Not really a great impact on sales since only 9,000 copies were sold in China anyway.
Typical Mainland response. Wipe the crocodile tears away and move on.
Hopefully it comes back up, I added it to my wishlist the other day
Does Steam have any process in place to combat these obvious review-bombing campaigns? Whether that’s removing certain reviews or something else. Or are they there forever regardless? Not such an issue here now that the whole page has been taken down, but this obviously isn’t the first time this kind of thing has happened.
No. Its becoming a bigger problem, and they’ve said they’re looking into ways to deal with it, but as of right now, no they don’t.
I can think of a few options myself, but really theres no automatic solution. If it was easy, it would have been done. I think a few extra filters would be a start, but that potentially cuts out a lot of legit reviews as well.
The review bomb is only a symptom. I believe their publisher was predominantly owned by Tencent. This more than anything else probably got the game pulled from steam.
Fucking review bombs….
Maybe the historical context shielded it a bit, but it’s surprising that Detention didn’t face this sort of trouble given it didn’t exactly paint China in a rosy light either.
I hope they can get this sorted out quickly. Detention was a really interesting little horror game and I’ve been quite looking forward to seeing what they do with Devotion.
Detention didn’t have a Winnie the Pooh reference in it. If you are criticizing Xi, you are criticizing China. If you are mocking Xi, you are mocking China. 万岁!万岁!万岁习主席!
Stuff like this is going to become more and more common as China’s influence grows in the rest of the world. Game developers (and TV/Film producers) are going to find it cheaper to just produce content that’s China-friendly rather than making China-friendly versions of their existing content, as has been practiced in the past.
It doesn’t sound great, but unless China becomes more open to criticism of its government/society (unlikely without some kind of major upheaval) then this is the path the world is going down.
It’s not like this has ever happened before (such as in games, telelvsioin, university courses, western journalism publications, the south china sea, Xinjiang) or will ever happen again.

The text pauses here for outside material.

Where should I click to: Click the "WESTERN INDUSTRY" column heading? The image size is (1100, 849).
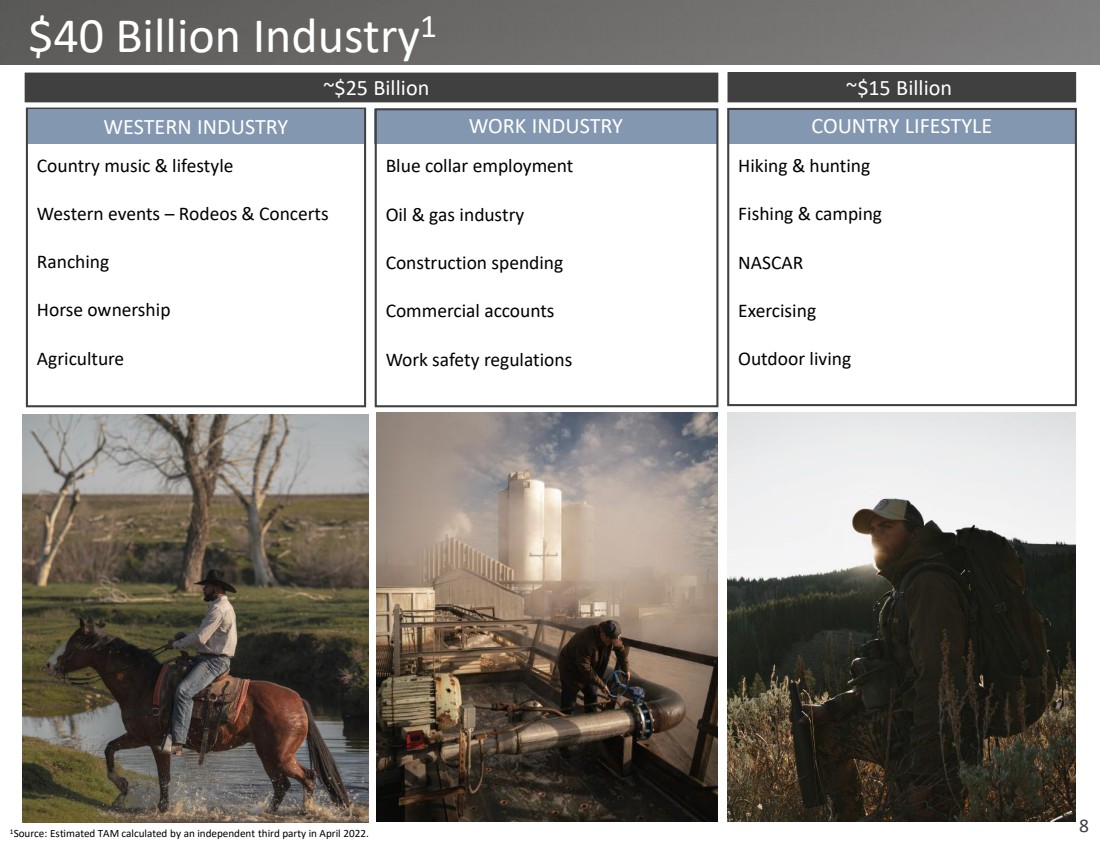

Clearly this is a once off and we all have no reason to be concerned about the overpopulated, nationalist totaliatarian dictatorship in our neighbourhood.
Review bombs now, real bombs later.
Taiwan number 1!
Imagine if Australians had a hissy fit any time someone made fun of our (in)glorious leaders. Everyone would laugh at us even more and tell us to jog on, plus we’d get nothing done because it happens all the time…
That nightmare land deserves to be insulted at every opportunity. It’s like the government looked at all the dire warnings about dystopias made through various mediums over the last hundred years and said ‘You know what? Let’s do that.’